We present a novel GPU-based ray-casting algorithm for volume rendering of unstructured grid data. Our volume rendering system uses a ray-casting method that guarantees accurate rendering results. We also employ the per-pixel intersection list concept in the Bunyk algorithm to guarantee an accurate result for non-convex meshes. For efficient memory access for the lists on the GPU, we represent the intersection lists for all faces as an array with our novel construction algorithm. With the intersection lists, we perform ray-casting on a GPU, and a GPU thread handles each ray. To increase ray-coherency in a thread block and improve memory access efficiency, we extend a prior image-tile-based work distribution method to fit modern GPU architectures.

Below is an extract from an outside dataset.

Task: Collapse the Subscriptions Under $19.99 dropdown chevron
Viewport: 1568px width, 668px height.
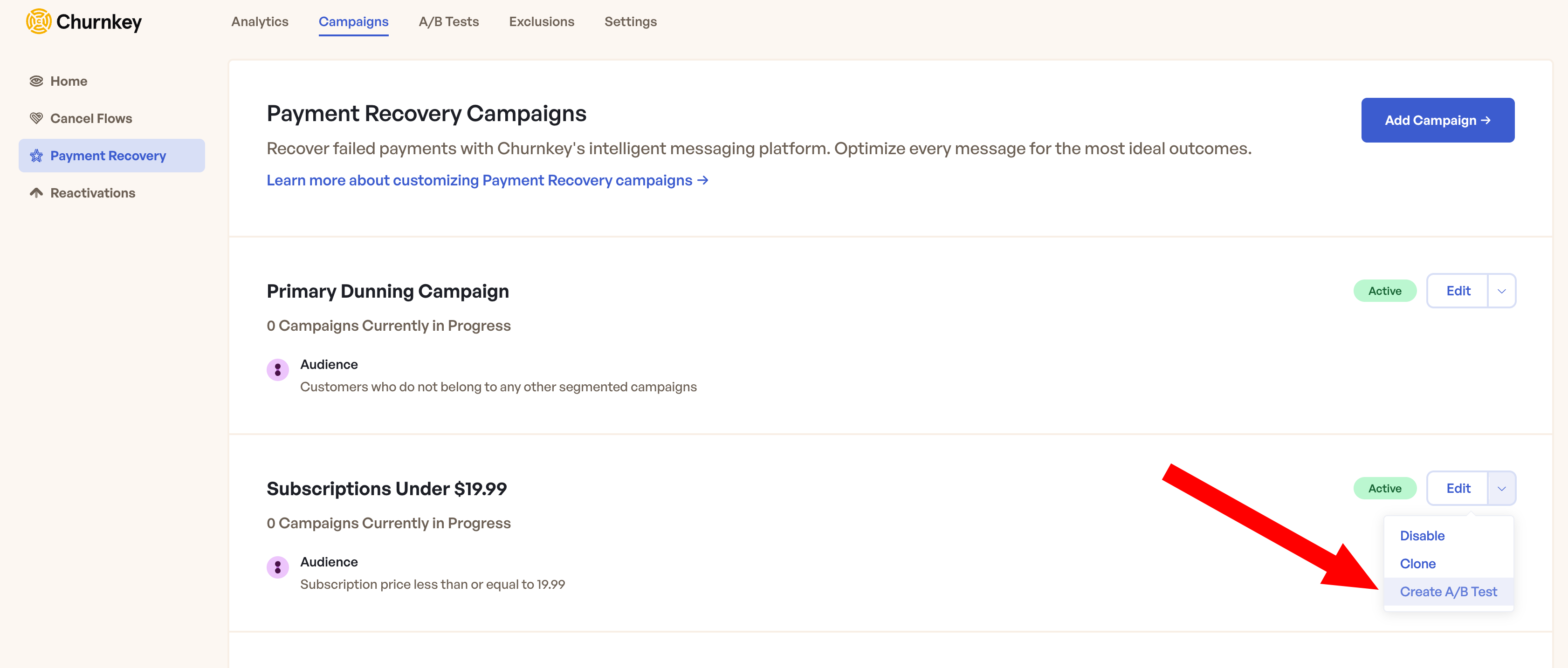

We also show that a prior approach using a per-thread local buffer to reduce redundant computation is not appropriate for modern GPU architectures. Instead, we take an on-demand calculation strategy that achieves better performance even though it allows duplicate computations. We applied our method to three unstructured grid datasets with different characteristics. With a GPU, our method achieved up to 36.5 times higher performance for the ray-casting process and 19.7 times higher performance for the whole volume rendering process compared with the Bunyk algorithm using a CPU core. Also, our approach showed up to 8.2 times higher performance than a GPU-based cell projection method while generating more accurate rendering results. These results demonstrate the efficiency and accuracy of our method.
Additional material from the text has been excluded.